Quiero que recibas en agradecimiento, todo lo que hice y lo que comparti y las cosas que pasaron por mis manos en este día, te
presento y te pido por mi familia, mis hijos, por los amigos de siempre y los más recientes, por el amor de mi vida, por los enfermos e indigentes, por los que están cerca de mí y los pude ayudar, con los que he compartido las cosas simples de la vida.
Más también mi Señor, te pido perdón por mis faltas, por el tiempo perdido, por el dinero malgastado, por el amor desperdiciado que no brinde, por lo que pude haber hecho y no lo realicé, perdón por las obras vacías, por las palabras fuertes y por vivir a veces sin entusiasmo.
Mi Señor, dame fuerza poco poco para retomar mi oración y presentarte mis olvidos, mis descuidos y mis silencios, perdóname por no llamarte cuando te necesité.
Mi amado Señor, concédeme que los días por venir sean siempre por ti bendecidos.

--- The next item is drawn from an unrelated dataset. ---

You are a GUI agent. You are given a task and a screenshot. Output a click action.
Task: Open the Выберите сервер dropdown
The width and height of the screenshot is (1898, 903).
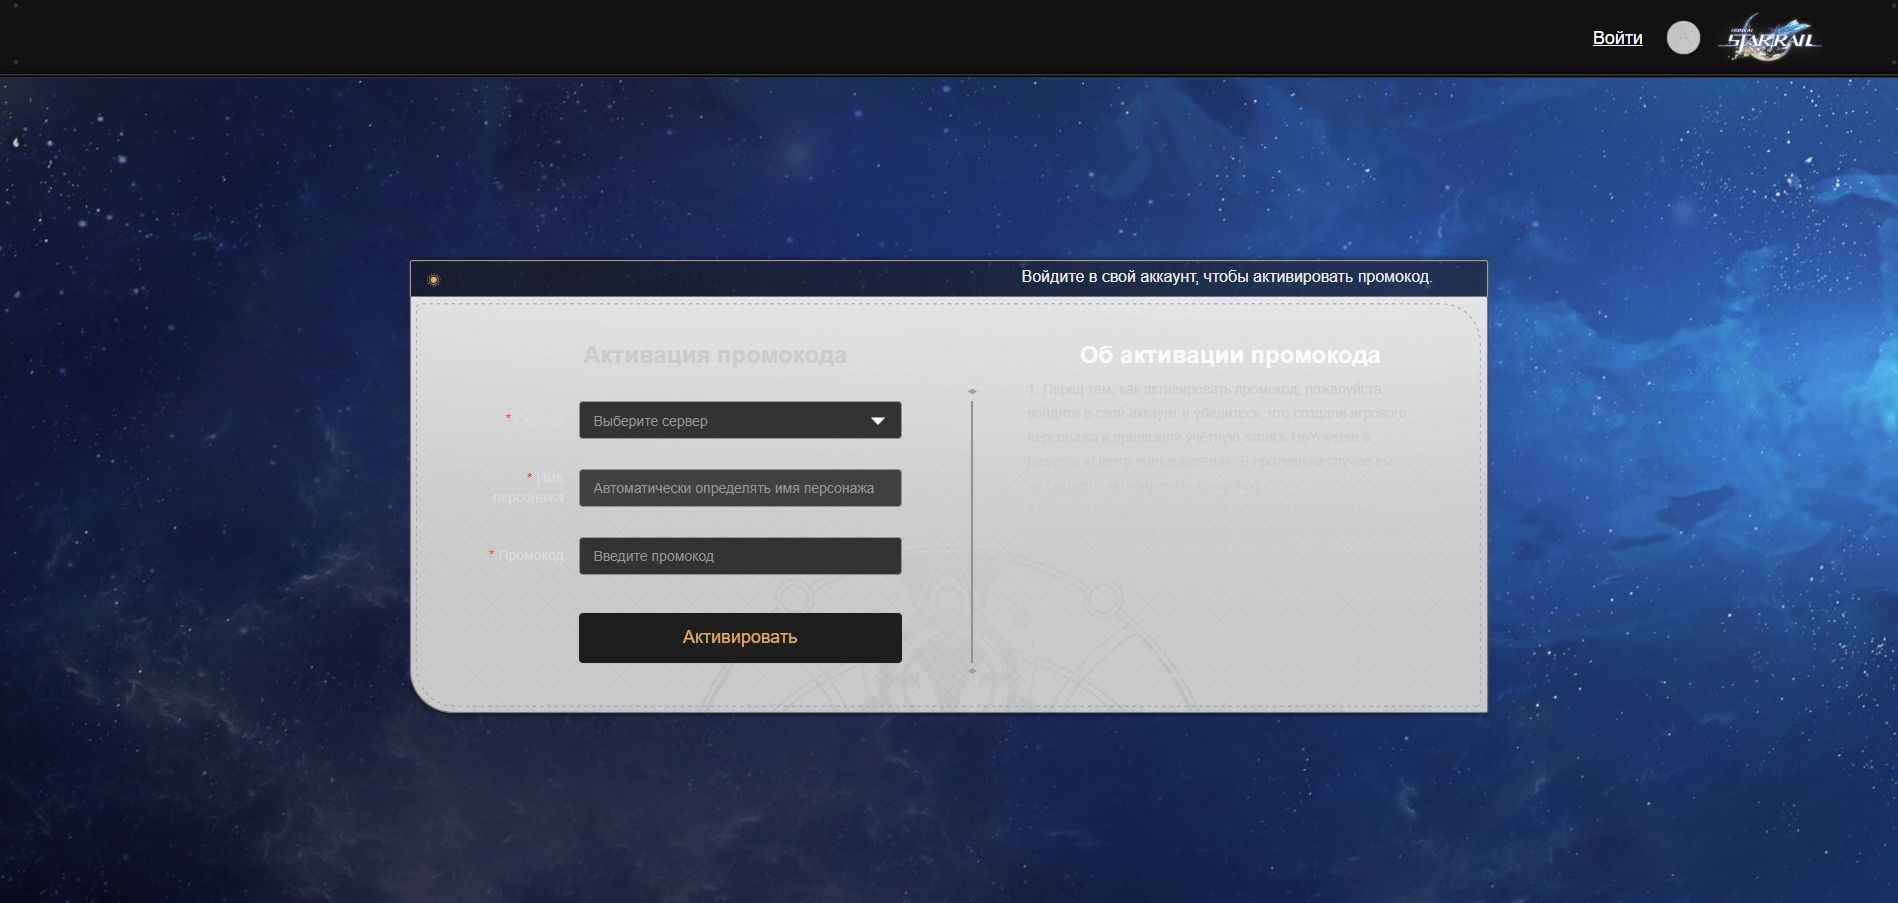(740, 420)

Elevo mi oración en acción de gracias por todo lo recibido y pido por todas las personas del mundo, para que vivan en paz y alegría, sin guerras, con la fortaleza y la prudencia, la lucidez y la sabiduría que tu Divina Misericordia derrama, cierra mis oídos a la falsedad y mis labios a palabras mentirosas que laceran corazones y abre Señor mi ser a todo lo bueno, que mi espíritu solo sea repleto únicamente con tu Gracia y bendiciones, lléname de sabiduria, serenidad, entendimiento, comprensión, paz y amor...Amén.